Antigenic analysis of the Korean H7 viruses

The HI test was used to analyze the antigenic relationships among the selected H7 viruses using antisera in SPF chickens. The antisera against these viruses cross-reacted well together (r-value 0.125–0.5), providing evidence of the antigenic similarity among the Korean H7 IAVs (Table 3).

Discussion

Due to the capability of LPAI H5 and H7 viruses to mutate into highly pathogenic forms, infections of commercial poultry with any viruses of the H5 or H7 subtype, regardless of their pathogenicity, are nowadays classified as “notifiable avian influenza (NAI)”, and initiate official control measures [45]. Commercial poultry includes all domesticated birds, including backyard poultry and farm-based poultry, used for the production of meat or eggs for consumption, for the production of other commercial products, for restocking supplies of game, or for breeding, as well as fighting cocks used for any purpose [44]. Monitoring of H5 and H7 viruses from poultry through surveillance programs is needed to eliminate these viruses at an early stage and to thereby prevent the emergence of novel variant viruses.

We isolated 31 H7 subtypes during a nationwide surveillance program between January 2006 and March 2011. The major subtypes of the H7 IAVs were H7N7 (39.7%) and H7N9 (35.5%) in wild birds, similar to previous surveys of low pathogenic avian influenza viruses (LPAIVs) in European and Korean wild waterfowl [23], [25], [38], [40]. Two of the viruses isolated in the current study were extracted from domestic ducks in 2007, and the others were taken from migratory birds at different points over the duration of the surveillance program.

Phylogenetic analysis of the HA genes of the Korean H7 viruses revealed a genetically diverse population that could be divided into three sublineages (Korea-I, II, and III). The Korean H7 viruses from poultry belonged to Korea-I, which was highly related to those from wild birds in Korea. Interestingly, two viruses originating in domestic ducks (A/duck/Korea/BC10/2007 and A/duck/Korea/GJ56/2007) in Korea had the same gene constellations in all segment genes as viruses originating in wild birds (data not shown). These results suggest that the two domestic Korean viruses were transferred directly from wild birds through at least two independent introductions.
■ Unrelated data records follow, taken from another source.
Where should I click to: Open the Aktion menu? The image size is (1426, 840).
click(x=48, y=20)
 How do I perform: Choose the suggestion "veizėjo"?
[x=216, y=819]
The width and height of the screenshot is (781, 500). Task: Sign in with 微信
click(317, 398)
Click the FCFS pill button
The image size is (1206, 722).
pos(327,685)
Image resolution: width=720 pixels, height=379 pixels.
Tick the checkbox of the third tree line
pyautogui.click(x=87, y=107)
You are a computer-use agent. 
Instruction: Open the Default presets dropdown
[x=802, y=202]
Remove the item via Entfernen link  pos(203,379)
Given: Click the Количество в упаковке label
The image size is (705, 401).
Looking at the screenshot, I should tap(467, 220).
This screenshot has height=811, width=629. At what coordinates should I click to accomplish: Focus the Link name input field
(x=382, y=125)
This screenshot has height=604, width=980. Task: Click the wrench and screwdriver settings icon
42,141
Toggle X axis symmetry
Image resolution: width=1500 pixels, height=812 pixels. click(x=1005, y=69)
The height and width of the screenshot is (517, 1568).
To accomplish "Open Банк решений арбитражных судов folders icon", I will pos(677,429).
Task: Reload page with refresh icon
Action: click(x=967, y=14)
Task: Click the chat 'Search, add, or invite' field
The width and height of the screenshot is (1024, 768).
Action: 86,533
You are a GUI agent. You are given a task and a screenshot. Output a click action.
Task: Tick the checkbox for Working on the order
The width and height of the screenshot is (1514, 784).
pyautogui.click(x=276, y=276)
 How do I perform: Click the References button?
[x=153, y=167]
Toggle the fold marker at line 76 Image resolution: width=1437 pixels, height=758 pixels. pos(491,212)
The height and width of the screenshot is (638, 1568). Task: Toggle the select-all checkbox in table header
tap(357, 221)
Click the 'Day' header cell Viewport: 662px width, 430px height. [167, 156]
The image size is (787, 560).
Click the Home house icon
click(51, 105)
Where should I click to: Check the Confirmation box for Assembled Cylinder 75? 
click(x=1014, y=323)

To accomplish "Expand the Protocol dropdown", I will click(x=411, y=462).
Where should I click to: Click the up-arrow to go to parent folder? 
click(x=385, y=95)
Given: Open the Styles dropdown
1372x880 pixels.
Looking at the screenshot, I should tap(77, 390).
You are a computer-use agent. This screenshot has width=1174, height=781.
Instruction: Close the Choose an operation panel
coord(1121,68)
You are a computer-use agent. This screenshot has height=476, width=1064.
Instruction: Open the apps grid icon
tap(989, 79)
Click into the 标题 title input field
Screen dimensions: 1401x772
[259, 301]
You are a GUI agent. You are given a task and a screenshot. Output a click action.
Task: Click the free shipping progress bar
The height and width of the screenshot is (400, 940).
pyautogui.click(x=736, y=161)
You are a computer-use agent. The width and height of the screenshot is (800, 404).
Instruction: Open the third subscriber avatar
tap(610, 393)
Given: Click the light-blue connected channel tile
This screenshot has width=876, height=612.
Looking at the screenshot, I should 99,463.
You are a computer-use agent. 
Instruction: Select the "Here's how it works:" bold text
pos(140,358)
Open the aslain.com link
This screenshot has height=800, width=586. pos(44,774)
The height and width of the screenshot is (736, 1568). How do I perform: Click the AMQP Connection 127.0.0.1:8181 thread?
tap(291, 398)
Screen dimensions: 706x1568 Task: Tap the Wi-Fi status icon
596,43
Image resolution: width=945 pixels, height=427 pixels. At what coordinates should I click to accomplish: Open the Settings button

The HA gene of the H7N9 viruses isolated from humans in China originated from poultry sold in live bird markets. These viruses were phylogenetically close to four H7N3 viruses (94.5–95.4%) isolated from ducks in Zhejiang in 2010–2012 (Figure 1 and Figure S1a). Before the H7N9 outbreaks, H7N2 and H7N3 subtypes of viruses have circulated in poultry in China for several years [12], [34]. In addition, since 1996, H9N2 influenza viruses have been widespread, circulating in chickens and other poultry in the eastern China region, such as Shanghai, Jiangsu, Zhejiang, Anhui, Shangdong, and Jiangxi [46]. Previous studies have demonstrated that the internal genes of H7N9 viruses clustered with chicken H9N2 viruses in the vicinity of Shanghai in 2010–2012, suggesting that H9N2 viruses in chickens of eastern China may be possible donors of novel H7N9 internal genes [4], [21], [35]. It has been suggested that long-term maintenance of these genes could have been at the root of the emergence of the H7N9 virus [31], [35].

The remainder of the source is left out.